Step-by-Step Solution

Verified

Answer

(a) $x = \frac{y \pm \sqrt{25y^2 + 8}}{4}$; (b) $y = \frac{x \pm \sqrt{25x^2 + 12}}{6}$.

1Step 1: Rewrite the Equation in Standard Form

Starting with the given equation:\[ 2x^2 - xy = 3y^2 + 1 \]Rearrange the terms to bring all terms to one side of the equation:\[ 2x^2 - xy - 3y^2 - 1 = 0 \]This is the standard quadratic equation format.

2Step 2: Identify Quadratic Coefficients for Part (a)

Identify and label the coefficients for the quadratic term in $x$:- Coefficient of $x^2: a = 2$- Coefficient of $x: b = -y$- Constant term: $c = -(3y^2 + 1)$

3Step 3: Apply the Quadratic Formula for x in Terms of y

The quadratic formula is:\[ x = \frac{-b \pm \sqrt{b^2 - 4ac}}{2a} \]Substitute $a = 2$, $b = -y$, and $c = -(3y^2 + 1)$ into the formula:\[ x = \frac{-(-y) \pm \sqrt{(-y)^2 - 4 \cdot 2 \cdot (-(3y^2 + 1))}}{2 \cdot 2} \]Simplify to find:\[ x = \frac{y \pm \sqrt{y^2 + 8(3y^2 + 1)}}{4} \]

4Step 4: Simplify the Discriminant

Simplify the expression under the square root:\[ x = \frac{y \pm \sqrt{y^2 + 24y^2 + 8}}{4} \]Combine like terms:\[ x = \frac{y \pm \sqrt{25y^2 + 8}}{4} \]

5Step 5: Identify Quadratic Coefficients for Part (b)

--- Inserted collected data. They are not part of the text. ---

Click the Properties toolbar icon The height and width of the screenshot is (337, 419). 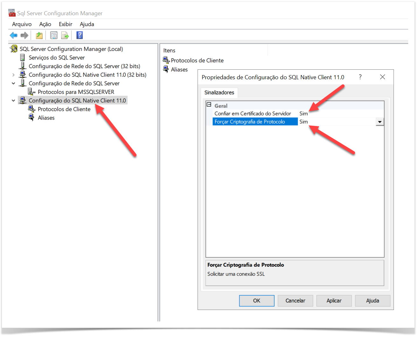[54, 35]
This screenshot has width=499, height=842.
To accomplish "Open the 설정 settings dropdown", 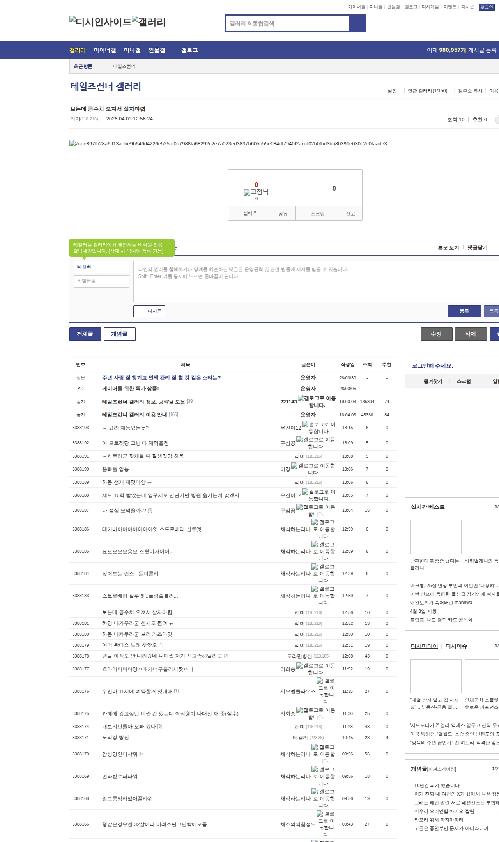I will (x=392, y=91).
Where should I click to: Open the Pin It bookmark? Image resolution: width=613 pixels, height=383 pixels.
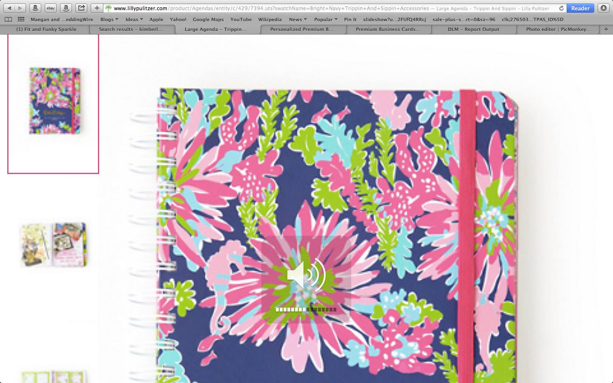click(350, 20)
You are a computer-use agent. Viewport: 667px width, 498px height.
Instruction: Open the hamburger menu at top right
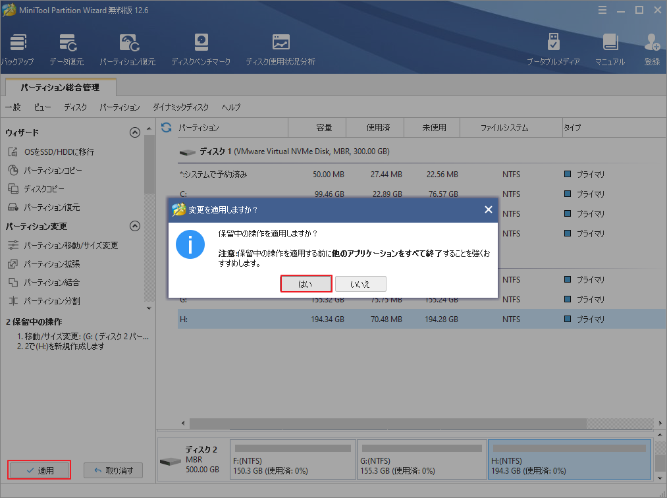pyautogui.click(x=604, y=10)
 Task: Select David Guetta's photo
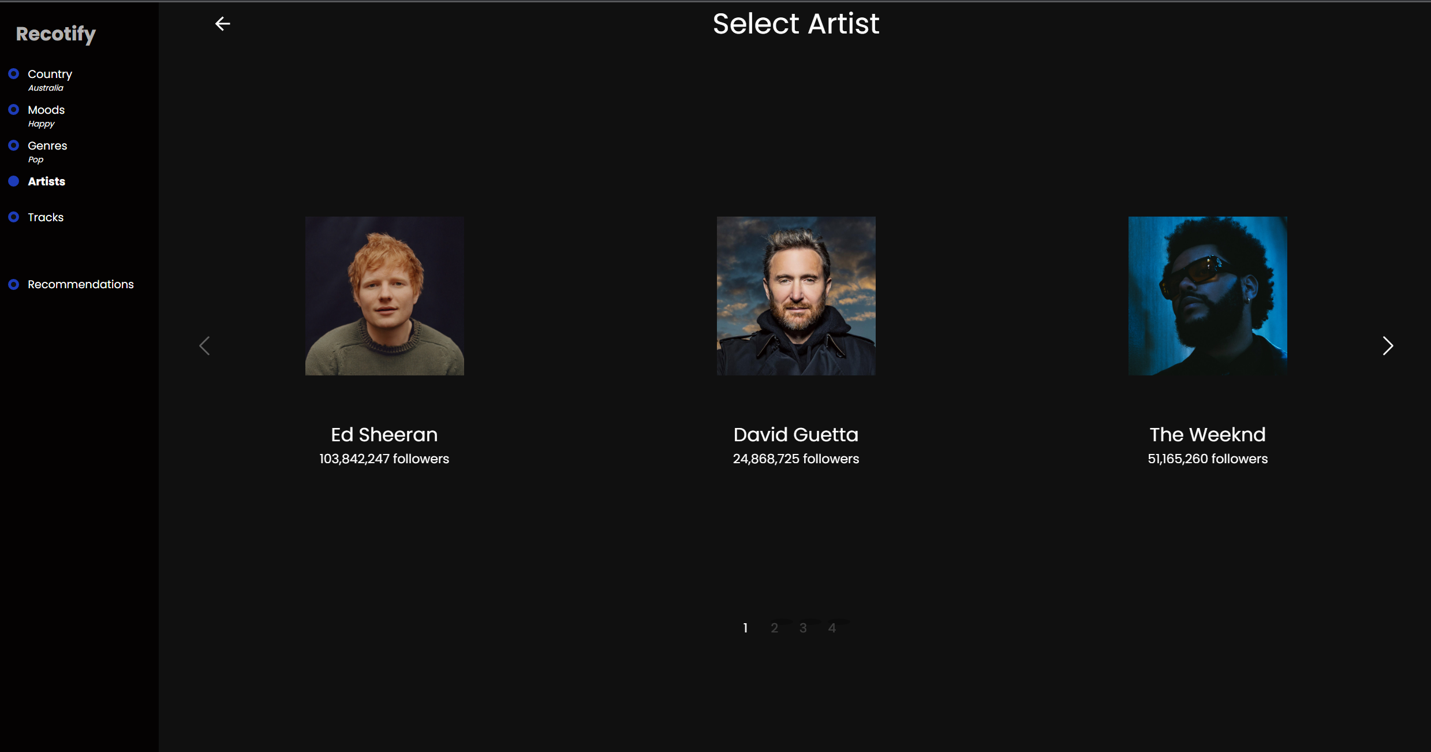tap(796, 296)
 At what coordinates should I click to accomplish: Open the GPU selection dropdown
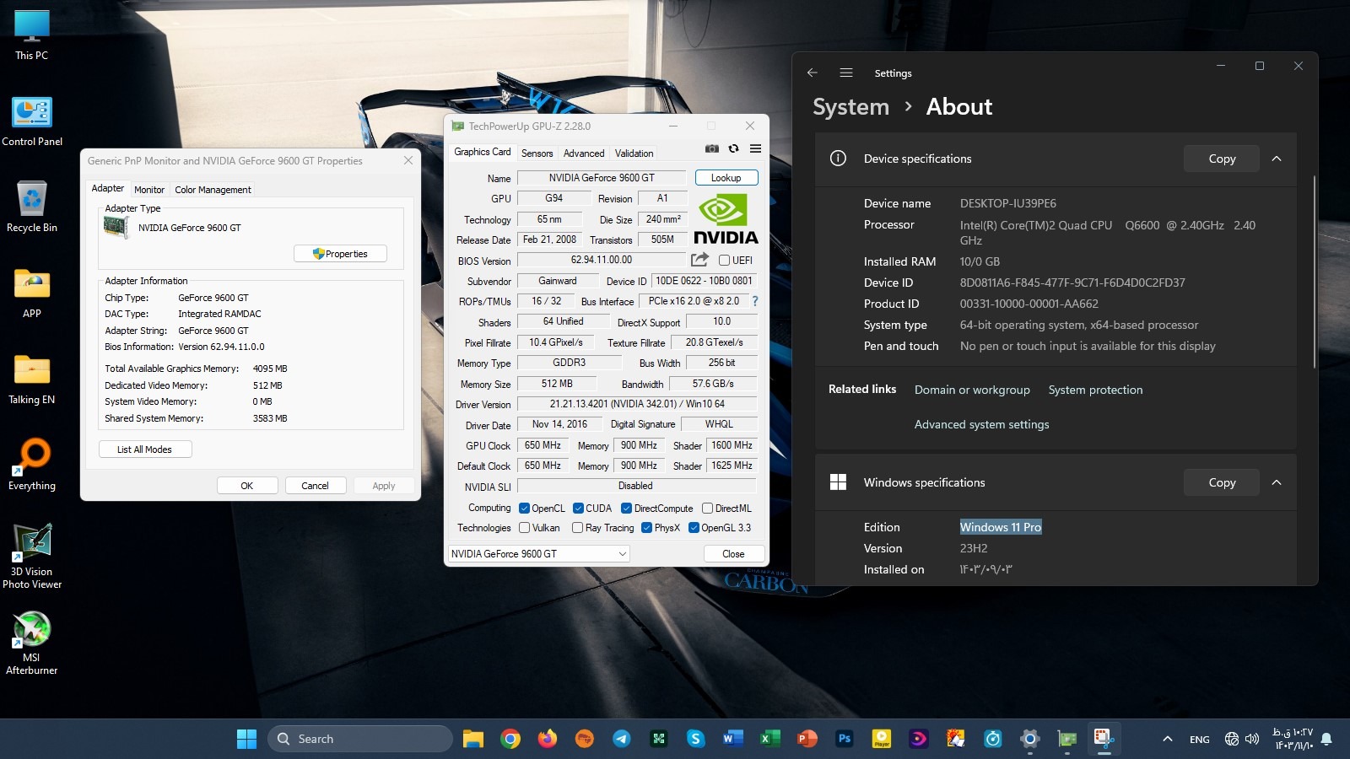pyautogui.click(x=537, y=554)
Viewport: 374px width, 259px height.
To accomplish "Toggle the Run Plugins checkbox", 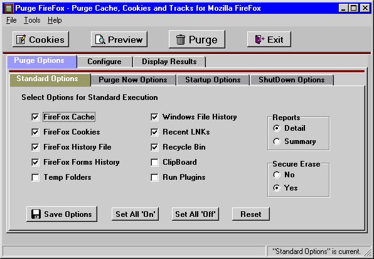I will tap(154, 177).
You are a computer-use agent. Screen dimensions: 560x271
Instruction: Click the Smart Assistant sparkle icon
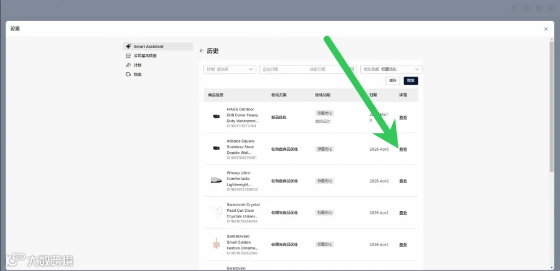pyautogui.click(x=129, y=47)
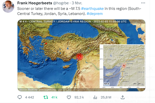View the 4 442 replies count
This screenshot has width=155, height=103.
(29, 97)
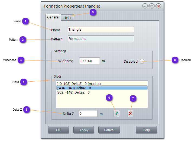Click the Wideness input with 1000.00

point(89,61)
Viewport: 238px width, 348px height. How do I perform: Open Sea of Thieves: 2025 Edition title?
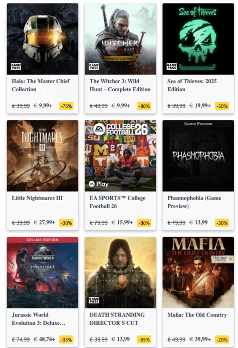point(192,85)
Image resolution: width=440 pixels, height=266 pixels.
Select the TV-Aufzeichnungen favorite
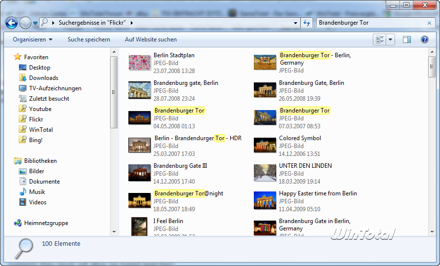pos(55,88)
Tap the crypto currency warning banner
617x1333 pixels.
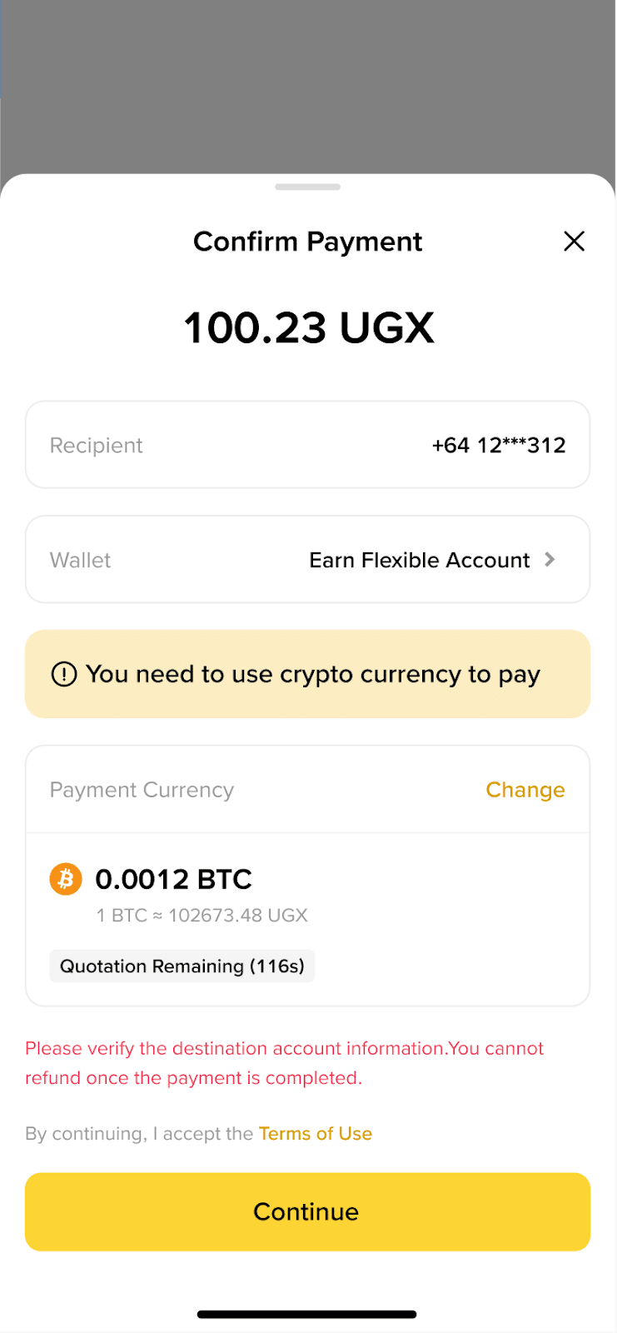point(307,674)
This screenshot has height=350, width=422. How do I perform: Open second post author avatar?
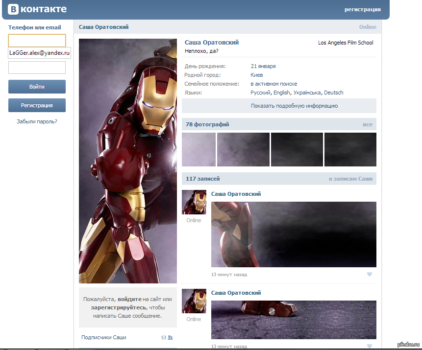click(194, 301)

Rewrite the original equation, swapping $x$ and $y$:\[ 3y^2 + xy - 2x^2 - 1 = 0 \]Identify coefficients for the quadratic in $y$:- Coefficient of $y^2: a = 3$- Coefficient of $y: b = -x$- Constant term: $c = -(2x^2 + 1)$

6Step 6: Apply the Quadratic Formula for y in Terms of x

Use the quadratic formula again for $y$:\[ y = \frac{-b \pm \sqrt{b^2 - 4ac}}{2a} \]Substitute $a = 3$, $b = -x$, and $c = -(2x^2 + 1)$ into the formula:\[ y = \frac{-(-x) \pm \sqrt{(-x)^2 - 4 \cdot 3 \cdot (-(2x^2 + 1))}}{2 \cdot 3} \]Simplify to find:\[ y = \frac{x \pm \sqrt{x^2 + 24x^2 + 12}}{6} \]

7Step 7: Simplify the Discriminant for y in Terms of x

Simplify the expression under the square root:\[ y = \frac{x \pm \sqrt{25x^2 + 12}}{6} \]

Key Concepts

Quadratic EquationCoefficientsDiscriminantSolving for Variables

Quadratic Equation

A quadratic equation is a type of polynomial equation of degree 2. It has the general form $ ax^2 + bx + c = 0 $, where $ a $, $ b $, and $ c $ are constants, with $ a eq 0 $. Quadratic equations are fundamental in algebra and appear in various scientific and engineering contexts.

Key properties of quadratic equations include:

They are represented graphically by parabolas.
The parabola can open upwards or downwards depending on the sign of the coefficient $ a $.
They may have two, one, or no real roots depending on their discriminant value.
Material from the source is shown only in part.